Zooman shows dangers of sign not seen

Gang violence, sorrow, responsibility and its aftermath all make its way to the FAMU Essential Theatre’s season opener, “Zooman and the Sign.”

The play, which will run Wednesday through Sunday at the Charles Winter Wood Theatre in Tucker Hall, is about a young girl who is mistakenly killed by a merciless gangbanger named Zooman.

Written by Charles Fuller, the play centers on the family’s struggle to deal with a pointless murder where no one from the community will come forward to identify the suspect.

“Zooman is a 15-year-old gangbanger who accidentally shots a girl on her front stoop,” said David Dolphy who plays Zooman. “This play is important because it teaches about responsibility that parents and communities should have for children,” said the 21-year-old junior theatre education student from Tampa.

DeAldon Watson, who plays the character of uncle Emmett, thinks the play relates to blacks.

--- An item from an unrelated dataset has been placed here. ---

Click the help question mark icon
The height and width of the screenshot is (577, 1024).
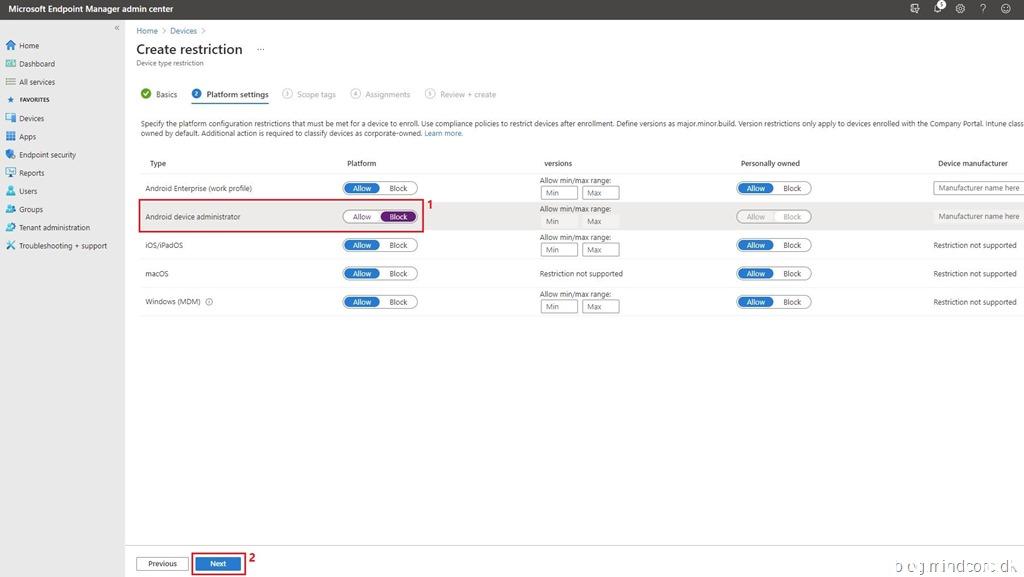983,9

“I think that as black people we need to be aware and keep our eyes open to the issues that effect us everyday,” said the 21-year-old senior theatre education student from Houston.

Valencia E. Matthews, the director of the show and the assistant dean of the College of Arts and Sciences, said the play is relevant because it deals with teen violence, the community responsibility and the way we choose to respond.

“The same kinds of issues echo on campus and in the communities,” Matthews said. “I think the message of the play is we are all responsible and culpable. It’s often dangerous for us to get involved – but if we don’t it will get worse and we will not be able to live without freedom in our communities.”

The show contains adult language and Matthews urges the audience to bear with the language to heed the message.

“Watching Zooman is a deterrent for the younger kids because they don’t want to be like him,” said Kim Harding, the marketing and public relations spokesperson for the theatre department. “They can learn from his demise at the end.”

Showtimes are Wednesday through Saturday at 8 p.m. with matinees at 2 p.m. on Saturday and Sunday. Ticket prices are $10 for adults, $5 for senior citizens, $5 for non-FAMU students. Free admission for all FAMU students with I.D.